Survival. It’s what Prime Minister Netanyahu pinpointed as the main difference between Israel and the United States in his speech to AIPAC. “American leaders worry about the security of their country,” he said. “Israeli leaders worry about the survival of their country.”

Dana Milbank’s latest opinion piece in the Washington Post, AIPAC pummels Obama, suggests he has little understanding of what this means. Milbank chastises AIPAC for what he perceives as its militant aggression against President Obama. It’s there in the title of his piece, and it’s there in the body of the text. He uses words like “pummel,” “brawl,” “brazenly,” and “defiant.”

Them’s fighting words.

Milbank sees AIPAC as a big bully, Obama’s opponent in the ring, suggesting that the underlying motivation of entire event is to “pummel the Obama administration with bare knuckles.” He sees AIPAC as having gone over to the dark side. “In the brawl between President Obama and Israeli Prime Minister Benjamin Netanyahu over Iran nuclear negotiations,” Milbank writes, “AIPAC has joined congressional Republicans in siding wholeheartedly with the Israeli hard-liner.”

Dana Milbank
Dana Milbank

What Milbank doesn’t see is Jewish America, with its heart in its mouth as it watches events unfolding in Europe and in the Middle East, an oh-so-obvious repetition of history with an isolationist president sitting in the White House. This time, the American president is an actor with no red lines who will name neither Muslims nor Jews in the very specific war of one against the other and the West at large.

It would be a waste of time to pummel Obama. That’s not what this is about. It’s about offering support to a brave little nation with its very survival on the line. It’s about standing up for truth and honor, and never allowing evil to triumph, because everyone knows how that story ends.

Prime Minister Netanyahu’s mission is to give Washington a taste of what it is like to live life while being Israeli. Bibi had to go to America to do this, to make it tangible. Because otherwise, it’s easy for America to think, “Iran isn’t targeting America. It’s all happening far away on the other side of the world.”

It’s easy to take the easy way out, to change the channel and like Scarlet O’Hara, to think about it tomorrow.

To live in Israel means to vacillate between two states of being. There is the fear, the dark heavy cloud, the Damocles sword of war breaking out on all four borders with soldiers pouring in from the other 18 Arab states to overrun the Jews and drive them into the sea. Or Iran with a single nuclear bomb, turning us into vapor and ash.

And there is the denial, the state of being that allows us to get up, brush our teeth, scramble eggs for breakfast, fight heavy rush hour traffic to punch in at work on time, and read our kids a bedtime story.

You need two states of being to live here in Israel. Because the fear is so heavy that it can paralyze you. You have to be strong enough to override the fear and act as if. As if there were no wolves at the door. As if Europe were not repeating history.

President Obama didn’t want Prime Minister Netanyahu to come to Washington, to speak. President Obama doesn’t want America to lose the vista he’s painted, his vision of one world, where no one is better than anyone else. Where terror happens far away, with no greater purpose, to random people. President Obama knows that Netanyahu’s speech will break the reverie, the dreams of his father before him, red dreams with free stuff for all. The leveling of the world as we know it.

[Entries for finding words and elements]
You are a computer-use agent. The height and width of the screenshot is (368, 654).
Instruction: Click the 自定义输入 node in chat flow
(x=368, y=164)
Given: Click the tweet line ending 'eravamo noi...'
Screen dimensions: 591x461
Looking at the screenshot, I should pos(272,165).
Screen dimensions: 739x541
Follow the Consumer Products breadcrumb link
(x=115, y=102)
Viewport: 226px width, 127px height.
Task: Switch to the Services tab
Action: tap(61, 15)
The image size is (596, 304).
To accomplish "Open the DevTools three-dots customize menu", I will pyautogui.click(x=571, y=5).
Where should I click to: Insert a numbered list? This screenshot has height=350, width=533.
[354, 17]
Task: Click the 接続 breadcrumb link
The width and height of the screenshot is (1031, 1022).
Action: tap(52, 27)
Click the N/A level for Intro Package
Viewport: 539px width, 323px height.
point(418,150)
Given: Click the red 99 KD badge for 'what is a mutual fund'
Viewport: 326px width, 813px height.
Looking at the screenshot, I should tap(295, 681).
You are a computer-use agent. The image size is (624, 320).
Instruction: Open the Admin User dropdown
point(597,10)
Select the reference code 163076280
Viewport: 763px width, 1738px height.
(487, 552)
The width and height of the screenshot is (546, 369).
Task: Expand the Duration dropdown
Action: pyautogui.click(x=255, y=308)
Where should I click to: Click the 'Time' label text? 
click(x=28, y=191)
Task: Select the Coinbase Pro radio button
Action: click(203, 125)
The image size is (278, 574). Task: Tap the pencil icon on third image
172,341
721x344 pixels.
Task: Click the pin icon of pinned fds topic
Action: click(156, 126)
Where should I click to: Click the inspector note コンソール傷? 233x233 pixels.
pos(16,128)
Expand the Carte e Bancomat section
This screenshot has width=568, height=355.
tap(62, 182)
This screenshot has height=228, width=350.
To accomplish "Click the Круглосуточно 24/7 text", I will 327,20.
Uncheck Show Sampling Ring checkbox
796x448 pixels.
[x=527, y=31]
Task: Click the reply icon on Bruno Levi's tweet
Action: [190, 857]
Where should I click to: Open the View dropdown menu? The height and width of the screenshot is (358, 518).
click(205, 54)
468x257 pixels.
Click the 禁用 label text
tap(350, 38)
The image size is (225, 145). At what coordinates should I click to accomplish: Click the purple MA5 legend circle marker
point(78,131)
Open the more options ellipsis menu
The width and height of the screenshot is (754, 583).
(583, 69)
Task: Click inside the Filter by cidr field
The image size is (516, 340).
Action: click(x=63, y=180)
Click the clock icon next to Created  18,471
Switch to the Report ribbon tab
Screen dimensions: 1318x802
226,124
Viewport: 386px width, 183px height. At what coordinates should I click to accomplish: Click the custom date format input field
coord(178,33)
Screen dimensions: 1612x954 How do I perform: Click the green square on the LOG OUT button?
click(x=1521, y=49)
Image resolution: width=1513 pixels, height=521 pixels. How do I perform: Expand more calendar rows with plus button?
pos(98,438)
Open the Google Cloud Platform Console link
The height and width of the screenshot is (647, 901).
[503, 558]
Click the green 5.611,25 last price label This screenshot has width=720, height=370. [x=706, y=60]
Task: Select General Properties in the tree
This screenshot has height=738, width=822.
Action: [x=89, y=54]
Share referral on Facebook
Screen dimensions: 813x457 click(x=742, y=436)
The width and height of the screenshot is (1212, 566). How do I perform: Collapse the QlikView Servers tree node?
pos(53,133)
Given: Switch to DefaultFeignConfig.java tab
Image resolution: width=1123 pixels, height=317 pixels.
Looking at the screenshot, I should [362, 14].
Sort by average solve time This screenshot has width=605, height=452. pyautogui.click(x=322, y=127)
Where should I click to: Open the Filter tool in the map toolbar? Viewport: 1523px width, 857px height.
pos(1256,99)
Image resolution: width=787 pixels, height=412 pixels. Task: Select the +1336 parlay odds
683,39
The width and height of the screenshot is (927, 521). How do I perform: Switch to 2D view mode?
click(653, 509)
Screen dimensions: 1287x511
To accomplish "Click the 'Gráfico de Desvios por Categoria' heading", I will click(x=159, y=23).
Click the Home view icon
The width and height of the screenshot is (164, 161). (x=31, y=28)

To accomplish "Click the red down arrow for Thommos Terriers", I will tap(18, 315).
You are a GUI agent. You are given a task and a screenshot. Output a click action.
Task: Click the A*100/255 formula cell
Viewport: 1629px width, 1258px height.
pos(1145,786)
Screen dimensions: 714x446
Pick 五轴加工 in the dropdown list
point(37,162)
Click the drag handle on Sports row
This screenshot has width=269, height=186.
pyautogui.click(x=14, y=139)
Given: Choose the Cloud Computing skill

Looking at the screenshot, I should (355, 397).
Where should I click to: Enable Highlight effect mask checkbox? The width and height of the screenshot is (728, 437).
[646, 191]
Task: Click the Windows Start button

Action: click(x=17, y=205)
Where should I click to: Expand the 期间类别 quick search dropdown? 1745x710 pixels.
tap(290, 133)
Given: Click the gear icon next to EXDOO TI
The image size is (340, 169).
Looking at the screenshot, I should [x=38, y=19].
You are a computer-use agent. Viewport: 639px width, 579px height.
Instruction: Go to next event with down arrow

■ What the task requires ■
Repeat the commentary on AIPAC from "Dana Milbank’s latest" up to and including "Them’s fighting words.", substituting "scolds" for "chastises".

■ Reply to the task ■
Dana Milbank’s latest opinion piece in the Washington Post, AIPAC pummels Obama, suggests he has little understanding of what this means. Milbank scolds AIPAC for what he perceives as its militant aggression against President Obama. It’s there in the title of his piece, and it’s there in the body of the text. He uses words like “pummel,” “brawl,” “brazenly,” and “defiant.”

Them’s fighting words.